The result was that innocent victims suffered misery, hurt feelings, and ostracization.
How dare religious liberty laws (the argument goes) prevail over the happiness and emotional well-being of unfortunate, diverse and marginalized people?
Crybabies target ALL constitutional rights
It’s not just religious rights that are the targets of sob stories crafted to negate fundamental freedoms. Who hasn’t watched liberals almost rub their hands with glee after every mass shooting so they can pounce on gun ownership rights?
Hurricanes? Climate control advocates love them and can’t wait for those deadly, destructive numbers to tally up so they can push through green energy initiatives. Which will of course, end hurricanes.

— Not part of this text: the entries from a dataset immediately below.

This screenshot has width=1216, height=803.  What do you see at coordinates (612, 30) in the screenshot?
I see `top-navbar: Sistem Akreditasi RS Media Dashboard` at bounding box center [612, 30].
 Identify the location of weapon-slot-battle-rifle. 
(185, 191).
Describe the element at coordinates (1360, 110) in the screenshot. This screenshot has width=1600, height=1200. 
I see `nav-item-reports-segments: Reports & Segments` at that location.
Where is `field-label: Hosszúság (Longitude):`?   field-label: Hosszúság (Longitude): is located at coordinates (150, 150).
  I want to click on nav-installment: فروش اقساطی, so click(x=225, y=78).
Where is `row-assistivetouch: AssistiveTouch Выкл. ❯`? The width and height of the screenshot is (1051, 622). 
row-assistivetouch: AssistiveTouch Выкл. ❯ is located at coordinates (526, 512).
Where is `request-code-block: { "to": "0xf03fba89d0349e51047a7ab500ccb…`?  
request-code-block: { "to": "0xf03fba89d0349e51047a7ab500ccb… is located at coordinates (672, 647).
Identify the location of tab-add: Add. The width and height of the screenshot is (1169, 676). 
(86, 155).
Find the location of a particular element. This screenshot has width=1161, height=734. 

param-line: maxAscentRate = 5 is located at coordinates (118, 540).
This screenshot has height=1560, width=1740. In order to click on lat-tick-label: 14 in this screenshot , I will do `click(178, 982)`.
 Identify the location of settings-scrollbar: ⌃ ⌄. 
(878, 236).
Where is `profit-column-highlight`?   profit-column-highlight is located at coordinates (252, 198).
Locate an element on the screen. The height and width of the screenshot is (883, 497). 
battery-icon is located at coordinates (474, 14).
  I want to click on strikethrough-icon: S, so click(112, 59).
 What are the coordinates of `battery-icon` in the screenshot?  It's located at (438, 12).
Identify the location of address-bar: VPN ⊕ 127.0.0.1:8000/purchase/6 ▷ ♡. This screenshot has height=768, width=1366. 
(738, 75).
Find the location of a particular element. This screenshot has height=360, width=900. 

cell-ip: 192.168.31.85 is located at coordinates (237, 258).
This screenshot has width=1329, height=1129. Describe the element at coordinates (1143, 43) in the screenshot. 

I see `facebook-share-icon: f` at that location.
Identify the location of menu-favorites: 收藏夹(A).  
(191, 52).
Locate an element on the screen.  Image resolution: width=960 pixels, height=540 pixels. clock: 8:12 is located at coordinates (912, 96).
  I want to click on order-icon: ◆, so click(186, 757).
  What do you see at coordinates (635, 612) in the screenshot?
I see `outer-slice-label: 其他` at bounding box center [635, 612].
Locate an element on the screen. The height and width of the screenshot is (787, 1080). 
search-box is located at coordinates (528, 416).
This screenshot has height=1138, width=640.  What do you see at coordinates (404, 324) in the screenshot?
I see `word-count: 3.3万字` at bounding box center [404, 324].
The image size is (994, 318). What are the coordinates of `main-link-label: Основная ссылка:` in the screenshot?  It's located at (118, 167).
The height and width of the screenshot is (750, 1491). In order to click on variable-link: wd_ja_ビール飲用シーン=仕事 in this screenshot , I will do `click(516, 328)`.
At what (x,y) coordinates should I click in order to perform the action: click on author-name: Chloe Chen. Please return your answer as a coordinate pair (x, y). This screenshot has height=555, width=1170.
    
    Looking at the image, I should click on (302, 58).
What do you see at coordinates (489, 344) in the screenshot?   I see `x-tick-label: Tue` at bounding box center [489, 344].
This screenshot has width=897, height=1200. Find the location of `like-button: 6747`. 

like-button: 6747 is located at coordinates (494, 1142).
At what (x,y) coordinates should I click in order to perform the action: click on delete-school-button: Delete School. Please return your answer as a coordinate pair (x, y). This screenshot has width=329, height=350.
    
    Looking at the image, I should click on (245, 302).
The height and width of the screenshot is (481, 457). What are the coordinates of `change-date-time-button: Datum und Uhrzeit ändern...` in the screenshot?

Transgender suicides? Just try to find a news story where the gay community doesn’t use the tragedy to slam parental rights.
Sob stories have a cheetah’s legs and a lion’s jaws. The media spread them at lightning speed, and leftists pounce to chew up those inalienable rights and spit them out.
Clinton ally Rahm Emanuel has largely been credited with the quote, “You never want a serious crisis to go to waste,” though Winston Churchill actually coined the phrase, “Never let a good crisis go to waste.”
I’m waiting for someone to take credit for: “Never let a good sob story die in its own tears.”